Work instructions »
**1)** In the passage about Jotirao, which two Brahmin friends helped him re-open the school after it closed for lack of funds?
**2)** Reproduce the passage about Jotirao word for word from "Though the school" to "to ten years'.".

Supplied text »
Education of women and the lower castes, he believed, deserved priority, Hence he began educating his wife Savitribai and opened a girls' school in August 1848. The orthodox opponents of Jotirao were furious and they started a vicious campaign against him. He refused to be unnerved by their malicious propaganda. As no teacher dared to work in a which untouchable were admitted as students, Jotirao asked his wife to teach the girls in his school. Stones and brickbats were thrown at her when she was on her way to the school. The reactionaries threatened Jotirao's father with dire consequences if he did not dissociate himself Yielding to the pressure, Jotirao's father asked his son and the daughter in-law to leave his house as both of them refused to give up their noble endeavor.
Though the school had to be closed for sometime due to lack of funds, Jotirao re-opened it with the help of his Brahmin friends Govande and Valvekar. On 3 July 1851, he founded a girls' school in which eight girls were admittedon the first day. Steadily the number of student increased. Savitribai taught in this school also and had to suffer a lot because of hostility of the orthodox people. Jotirao opened two more girl's schools during 1851-52 in a memorial addressed to the Education Commission (popularly known as the Hunter Commission ) in 1882, he described his activities in the field of education, ` A year after the institution of the female school I also established and indigenous mixed school for the lower classes, especially the Mahars and Mangs. Tow more school for these classes were subsequently added. I continued to work in them for nearly nine to ten years'.
Jotirao was aware that primary education among the masses in the Bombay Presidency was very much neglected. He argued that 'a good deal of their poverty, their want of self-reliance, their entire dependence upon the learned and intelligent classes' could be attribute to the British Government for spending profusely a lar portion of revenue on the education of the higher classes. According to him. this policy resulted in the virtual monopoly of all the higher offices under the Government by the Brahmins.
Jotirao boldly attacked the stranglehold of the Brahmins, who prevented others from having access to all the avenues of Knowledge and influence. He denounced them as cheats and hypocrites. He asked the masses to resist the tyranny of the Brahmins. All his writings were variation on this theme. His critics made fun of his ignorance of grammar and philology, his inelegant language and far-fetched interpretation of Indian history and the ancient texts. They brushed his criticism aside by saying that he was merely echoing what the Christian missionaries had said about the Indian society in general and Brahmin in particular. The established scholars in his time did not take Phule's arguments seriously. His critics did not realise that Jotirao's acrimonious criticism was basically a spontaneous outburst of a genuine concern for the equal rights of human beings Emotionally he was so deeply involved in his work that he could not make a dispassionate analysis and take a detached view of the social forces. Jotirao's deep sense of commitment to basic human values made it difficult for him to restrain himself when he witnessed injustice and atrocities committed in the name of religion by those who were supposed to be its custodians.

Provided information »
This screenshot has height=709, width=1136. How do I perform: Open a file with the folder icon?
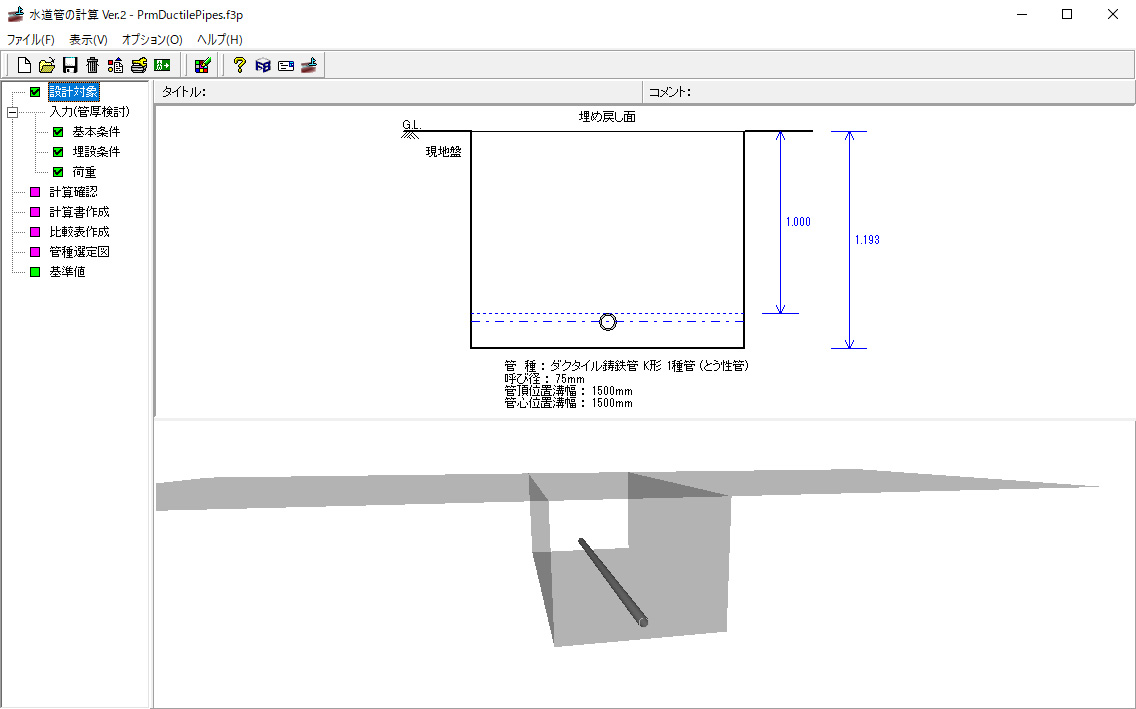(47, 65)
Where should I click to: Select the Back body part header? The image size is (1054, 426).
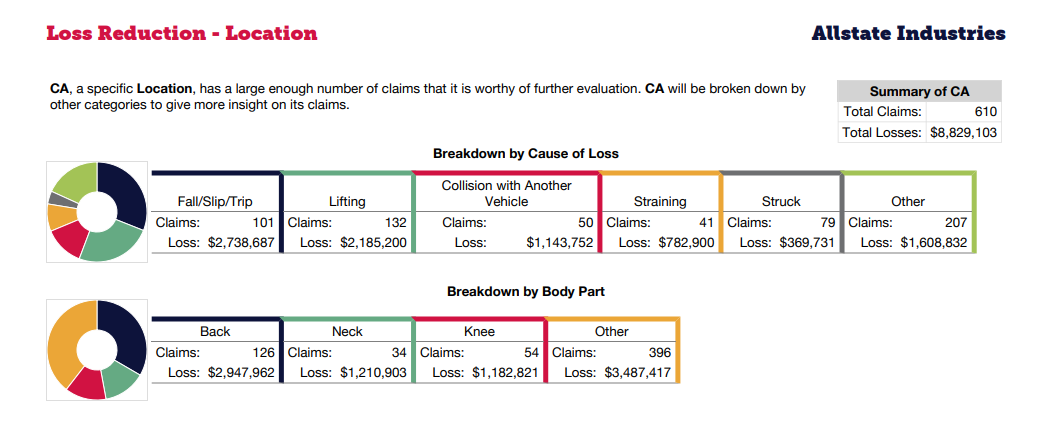click(215, 331)
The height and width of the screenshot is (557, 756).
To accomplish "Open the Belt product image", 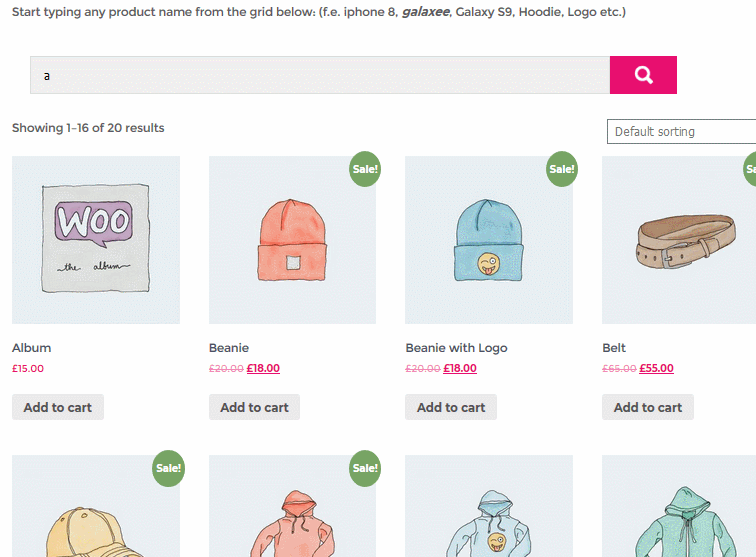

Results »
**1)** Govande and Valvekar

**2)**
Though the school had to be closed for sometime due to lack of funds, Jotirao re-opened it with the help of his Brahmin friends Govande and Valvekar. On 3 July 1851, he founded a girls' school in which eight girls were admittedon the first day. Steadily the number of student increased. Savitribai taught in this school also and had to suffer a lot because of hostility of the orthodox people. Jotirao opened two more girl's schools during 1851-52 in a memorial addressed to the Education Commission (popularly known as the Hunter Commission ) in 1882, he described his activities in the field of education, ` A year after the institution of the female school I also established and indigenous mixed school for the lower classes, especially the Mahars and Mangs. Tow more school for these classes were subsequently added. I continued to work in them for nearly nine to ten years'.